------ MATERIAL FOR THIS TASK

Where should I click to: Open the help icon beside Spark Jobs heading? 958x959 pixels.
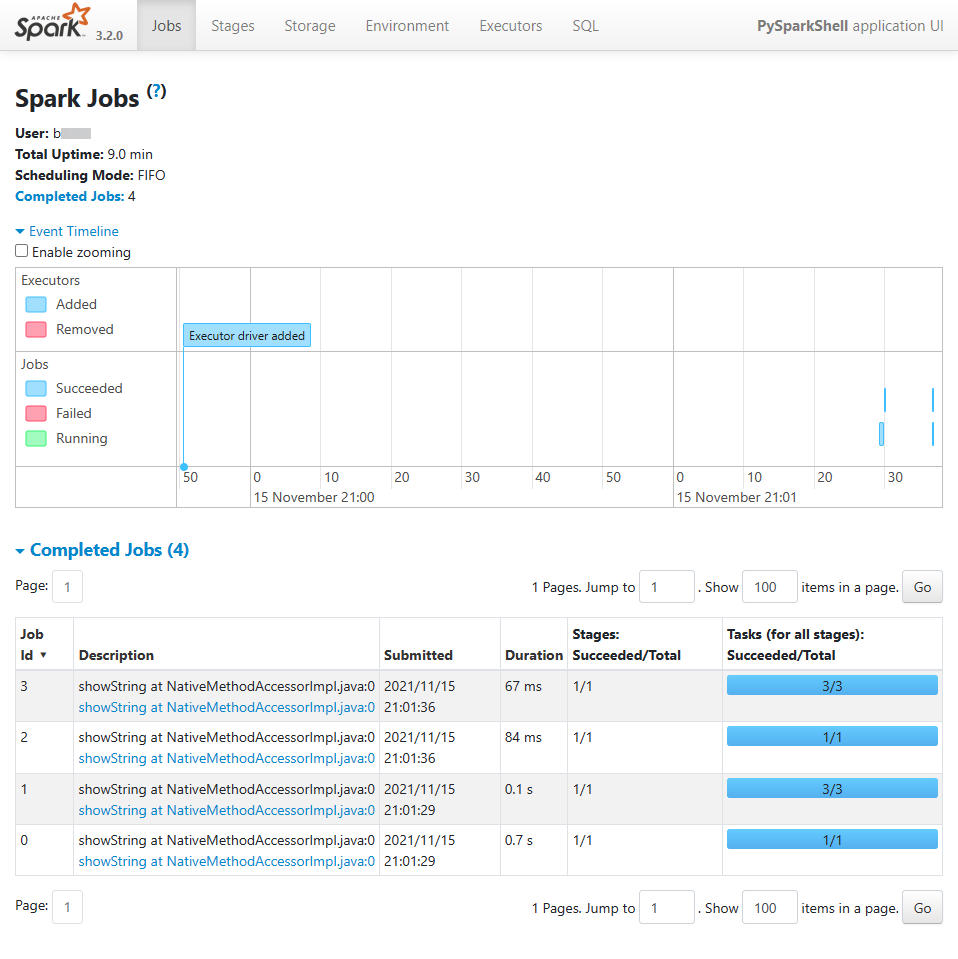coord(157,91)
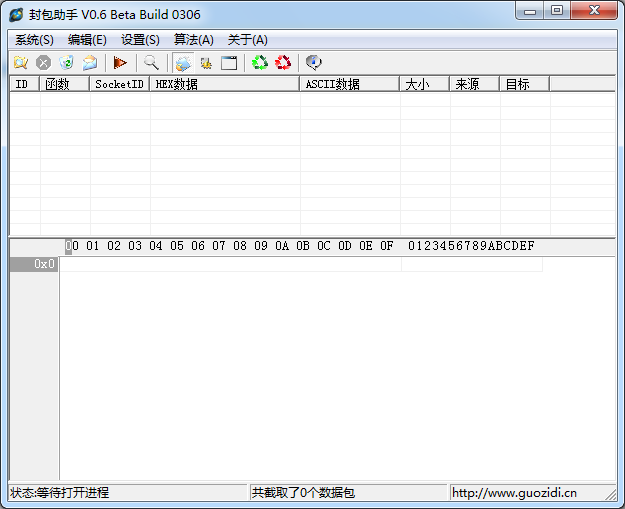625x509 pixels.
Task: Open the 编辑(E) menu
Action: (x=87, y=40)
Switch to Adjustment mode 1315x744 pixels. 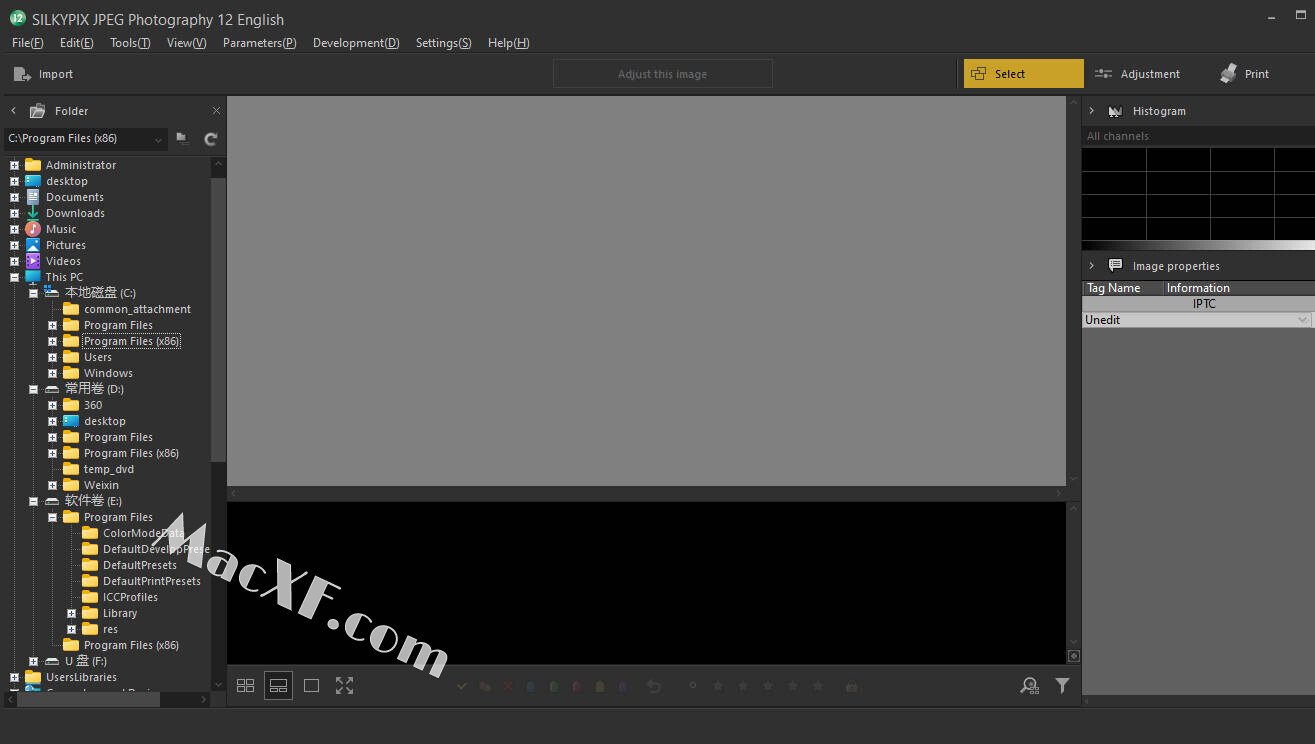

------------

## EXERCISE OBJECTIVE
What you write should match the entries exactly, except that the pictures are dropped.

## WORKED SOLUTION
Where should I click to: Open the help icon beside Spark Jobs heading? 958x959 pixels.
coord(157,91)
625x509 pixels.
Task: Open the 编辑(E) menu
Action: (x=87, y=40)
Switch to Adjustment mode 1315x744 pixels. 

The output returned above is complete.